Responding to reports that the Biden administration is finalizing plans to send Patriot air defense systems to Ukraine as the country endures waves of deadly Russian missile strikes, a top Kremlin official said Thursday that such a move would be viewed as an escalation in hostilities.
Citing anonymous sources, CNN reported Tuesday that a Pentagon plan to send an unknown quantity of Raytheon MIM-104 Patriot surface-to-air missile systems is awaiting approval by U.S. Defense Secretary Lloyd Austin before being sent to President Joe Biden's desk.
"We strongly advise those who make decisions in Washington to listen at last, if not to us, then at least to themselves, to draw the right conclusions from our repeated warnings that any weapons systems supplied to Ukraine, including Patriot systems, respectively, with the operating personnel, have been and remain legitimate priority targets for the Russian Armed Forces," Russian Foreign Ministry Spokesperson Maria Zakharova told reporters Thursday during her weekly press conference in Moscow.
"Given the growing amounts of direct U.S. military aid, including the presence of U.S. servicemen on the ground, the transfer of such sophisticated weaponry, the handling of which requires months of training, would mean an expansion of the involvement of regular U.S. military personnel in combat operations with all the ensuing consequences," she added.
On Wednesday, the Russian Embassy in Washington, D.C. said that "an information campaign has been launched in the U.S. about alleged preparations for sending cutting-edge air defense systems to Kyiv."
"If this is confirmed, we will witness yet another provocative step by the [Biden] administration that may lead to unpredictable consequences," the embassy continued. "Even without delivery of the Patriot systems, the United States is increasingly drawn into the conflict in the post-Soviet republic. The weapons flow is growing, the training of servicemen is expanding. The Ukrainian army is being supplied with intelligence data. Sending American military specialists to the combat zone is discussed more and more often. In addition, U.S. citizens participate in the confrontation as mercenaries."
If approved, the Patriot systems would be shipped to a U.S. Army base in Grafenwöehr, Germany, where Ukrainian troops would be trained in their operation.

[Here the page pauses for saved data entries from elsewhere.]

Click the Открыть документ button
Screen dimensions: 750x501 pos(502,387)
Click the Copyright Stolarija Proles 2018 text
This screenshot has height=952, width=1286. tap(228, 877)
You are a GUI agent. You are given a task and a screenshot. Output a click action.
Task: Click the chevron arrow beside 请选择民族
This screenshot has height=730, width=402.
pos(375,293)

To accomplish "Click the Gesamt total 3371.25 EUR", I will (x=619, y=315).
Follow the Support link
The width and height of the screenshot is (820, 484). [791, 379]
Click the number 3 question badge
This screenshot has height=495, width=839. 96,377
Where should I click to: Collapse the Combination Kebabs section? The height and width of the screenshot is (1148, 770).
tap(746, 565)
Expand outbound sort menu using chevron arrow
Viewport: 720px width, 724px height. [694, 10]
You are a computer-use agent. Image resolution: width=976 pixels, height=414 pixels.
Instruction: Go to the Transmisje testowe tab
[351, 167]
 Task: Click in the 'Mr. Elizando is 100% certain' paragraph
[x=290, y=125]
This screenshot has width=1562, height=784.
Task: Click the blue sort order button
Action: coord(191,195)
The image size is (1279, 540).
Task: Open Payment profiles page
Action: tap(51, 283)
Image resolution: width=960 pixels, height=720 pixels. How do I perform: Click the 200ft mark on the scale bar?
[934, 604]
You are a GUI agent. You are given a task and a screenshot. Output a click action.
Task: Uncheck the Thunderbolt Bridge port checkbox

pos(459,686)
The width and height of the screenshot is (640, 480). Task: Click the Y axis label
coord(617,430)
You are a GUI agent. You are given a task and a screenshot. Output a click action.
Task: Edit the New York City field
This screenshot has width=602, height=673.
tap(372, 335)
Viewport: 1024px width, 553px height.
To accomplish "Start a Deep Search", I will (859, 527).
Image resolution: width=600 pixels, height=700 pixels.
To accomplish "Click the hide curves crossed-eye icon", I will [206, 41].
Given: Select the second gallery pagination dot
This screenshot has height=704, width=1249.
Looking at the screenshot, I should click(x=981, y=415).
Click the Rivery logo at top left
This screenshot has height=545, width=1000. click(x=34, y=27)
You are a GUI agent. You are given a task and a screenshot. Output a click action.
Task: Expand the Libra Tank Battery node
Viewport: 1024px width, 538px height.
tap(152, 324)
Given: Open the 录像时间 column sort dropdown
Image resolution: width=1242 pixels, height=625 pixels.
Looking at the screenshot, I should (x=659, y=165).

Patriot missiles—which have a range of up to 100 miles—are deployed to intercept other missiles and can also shoot down crewed aircraft.
Ukraine—which is suffering a devastating onslaught of Russian missiles as President Vladimir Putin's faltering invasion nears its 10th month—has long sought the battle-proven Patriot to counter one of Russia's most destructive tactics.
However, anti-war activists fear Moscow could come to view the deluge of state-of-the-art Western weaponry as an intolerable provocation warranting a military response.
According to the United Nations Office of the High Commissioner for Human Rights (OHCHR), more than 6,700 Ukrainian civilians have been killed and over 10,600 others have been wounded by Russian forces, although OHCHR "believes that the actual figures are considerably higher."
"Most of the civilian casualties recorded were caused by the use of explosive weapons with wide area effects," OHCHR added, "including shelling from heavy artillery, multiple launch rocket systems, missiles, and airstrikes."